The AWC's current director-general is AVM, which is an equivalent of Major-General, Ghulam Shabbir.

==Products==

===Airborne systems===
- Airborne Video Tape Recorder system (AVTR)
- Airborne Digital Data Recorder system
- Infra-red search and track system (IRST)
- GNSS navigation system
- Mechanical gyro and iFOG-based inertial navigation system (INS)
- MOHAFIZ counter-measures dispensing system
- Laser guidance for Pk.80 Series Bombs (based on Mk.80 Series license-manufactured design from the US)

===Air-launched weaponry===
- 6 kg, 11 kg – Practice bombs
- 250 kg – Pre-fragmented bomb
- Pk.80 Series – General-purpose bomb (based on Mk.80 Series)
  - 250 kg Pk.82
  - 500 kg Pk.83
  - 1000 kg Pk.84
- Al Battaar – Laser Guided Bomb (LGBs)
  - Al Battaar-500 (based on Pk.83 bomb)
  - Al Battaar-1000 (based on Pk.84 bomb)
- HAFR-1 – Anti-runway penetration bomb
- HAFR-2 – Anti-runway penetration bomb
- RPB-1 – Anti-runway penetration bomb
- H-2 SOW – Precision-guided munition
- H-4 SOW – Precision-guided munition
- Ra'ad – Air-Launched Cruise Missile
- Ra'ad-II – Air-Launched Cruise Missile

===Electronics===
- Air Defence Automation System (C4I system) – given to Bangladesh, installed by AWC engineers circa 2005.
- Electronic fuses for air-launched weapons (impact and proximity fuses)
- Real-time ACMI system
- Voice/Fax/Data encryption system

===Other===
- Multi-Spectral Camouflage Net - camouflages against night-vision, infra-red, radar and millimeter wave sensors as well as visual detection. Stated to reduce an object's radar cross-section (RCS) by 86% on average and reduce average detection range by 43.8%.

==Technical Expertise==
- Software Development for Mission Critical Systems
- Nondestructive Testing Software and Mechanical Support
- Electronic System Design and Production
- Prototyping and Production of Specialized Mechanical Assemblies
- Mechanical Components Precision Manufacturing
- TQM Practices
- Mil-Spec Qualifications
- CAD/CAM Support

==Software and UCAV development==

Between 1988 and 1998, the AWC worked on developing the codes and systems engineering software that would be integrated with the fighter jets before dropping the nuclear discharges at the military targets. The successful weapons software integration was carried out in 1995 and its results were confirmed during a simulated military exercise.

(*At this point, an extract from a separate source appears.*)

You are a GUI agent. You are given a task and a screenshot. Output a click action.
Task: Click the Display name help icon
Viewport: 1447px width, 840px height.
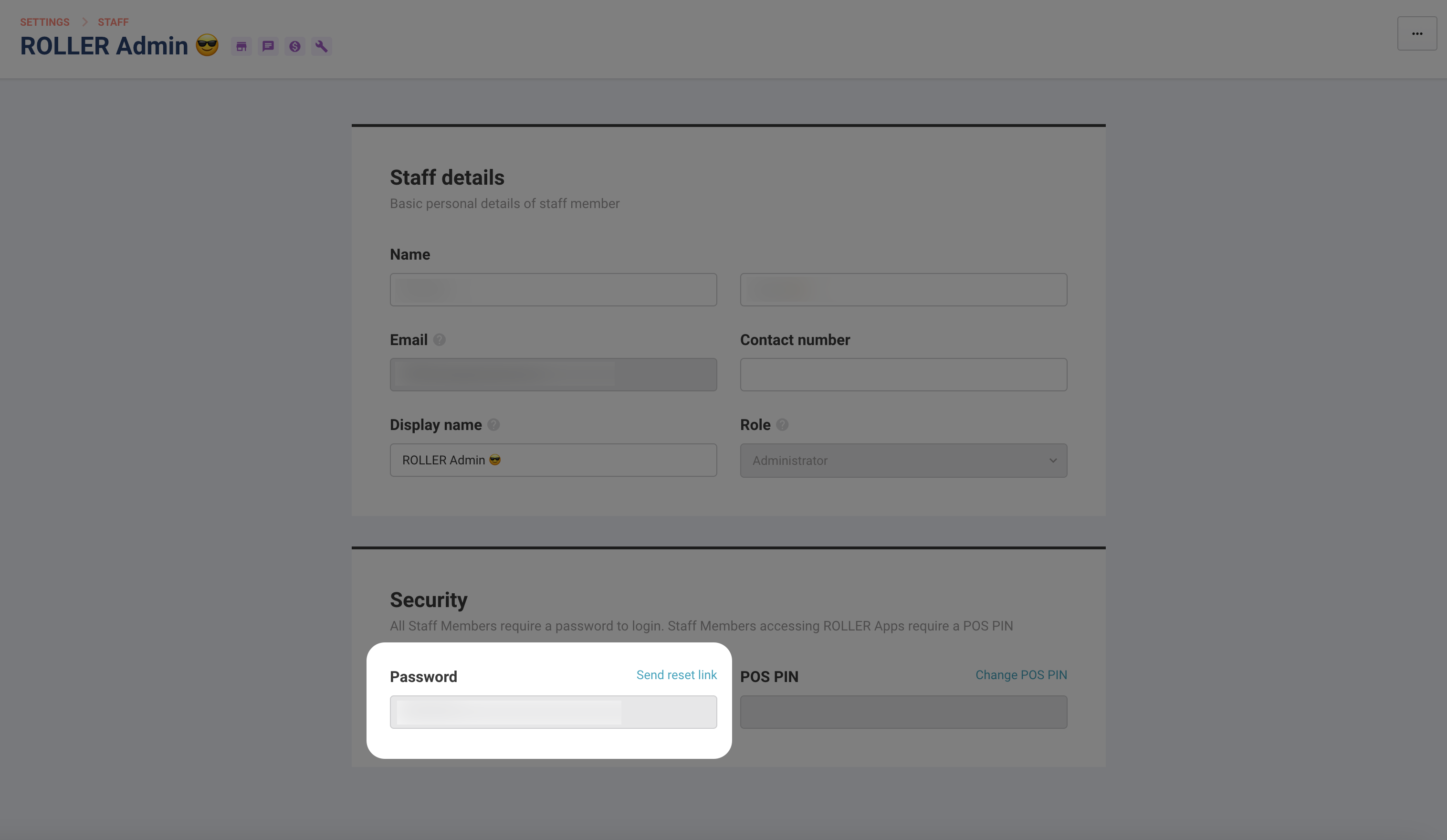(x=494, y=425)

In 1998, the AWC embarked on a robotics engineering project for the indigenous development of combat unmanned aerial vehicles (UAV) with codenamed, the SKY TRACKER. The AWC developed Sky Tracker and Sky Navigator software suites were developed for the ground-based tracking of UAVs. The software retrieves the GPS position data from the UAV via a radio data-link 17 and uses it to show the position of the UAV as a 2D plot along with other essential data such as, speed, altitude, heading, and magnitudes. This plot can be overlaid onto area maps as well and this information is used by the pilot for flying the UAV from the ground-based command station.